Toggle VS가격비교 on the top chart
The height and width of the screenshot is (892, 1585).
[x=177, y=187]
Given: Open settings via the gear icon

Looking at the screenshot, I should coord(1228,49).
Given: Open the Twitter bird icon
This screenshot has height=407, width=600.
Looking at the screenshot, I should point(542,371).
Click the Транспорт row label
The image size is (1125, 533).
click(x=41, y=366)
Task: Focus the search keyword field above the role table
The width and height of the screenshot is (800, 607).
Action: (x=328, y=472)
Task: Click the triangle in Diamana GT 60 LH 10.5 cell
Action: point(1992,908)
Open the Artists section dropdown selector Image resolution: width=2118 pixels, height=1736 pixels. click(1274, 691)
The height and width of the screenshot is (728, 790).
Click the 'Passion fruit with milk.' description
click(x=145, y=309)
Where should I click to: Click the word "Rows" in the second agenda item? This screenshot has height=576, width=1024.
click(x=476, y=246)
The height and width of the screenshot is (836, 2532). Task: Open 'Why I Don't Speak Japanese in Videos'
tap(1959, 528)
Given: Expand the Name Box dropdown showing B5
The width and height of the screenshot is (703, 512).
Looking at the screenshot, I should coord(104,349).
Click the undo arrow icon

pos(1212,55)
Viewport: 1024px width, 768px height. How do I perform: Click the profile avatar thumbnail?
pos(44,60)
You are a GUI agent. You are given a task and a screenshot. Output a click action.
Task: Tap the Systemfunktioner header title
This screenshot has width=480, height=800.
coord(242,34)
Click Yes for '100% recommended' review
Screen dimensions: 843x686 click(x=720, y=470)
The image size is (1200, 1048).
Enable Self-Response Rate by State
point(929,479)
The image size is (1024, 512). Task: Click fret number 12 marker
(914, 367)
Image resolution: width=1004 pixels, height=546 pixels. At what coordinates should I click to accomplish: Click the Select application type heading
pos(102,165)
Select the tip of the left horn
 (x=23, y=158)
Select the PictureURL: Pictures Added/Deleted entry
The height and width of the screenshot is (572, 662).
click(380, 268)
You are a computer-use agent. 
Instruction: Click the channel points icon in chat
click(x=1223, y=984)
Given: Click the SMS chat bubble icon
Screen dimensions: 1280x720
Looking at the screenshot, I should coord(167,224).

· · · · ·

=== Work to complete ===
What you return must be an exact retyping of the lines above starting at the line with "Enable Self-Response Rate by State" and ending at the line with "You are a computer-use agent.", and nothing besides.

=== Exercise answer ===
Enable Self-Response Rate by State
point(929,479)
The image size is (1024, 512). Task: Click fret number 12 marker
(914, 367)
Image resolution: width=1004 pixels, height=546 pixels. At what coordinates should I click to accomplish: Click the Select application type heading
pos(102,165)
Select the tip of the left horn
 (x=23, y=158)
Select the PictureURL: Pictures Added/Deleted entry
The height and width of the screenshot is (572, 662).
click(380, 268)
You are a computer-use agent. 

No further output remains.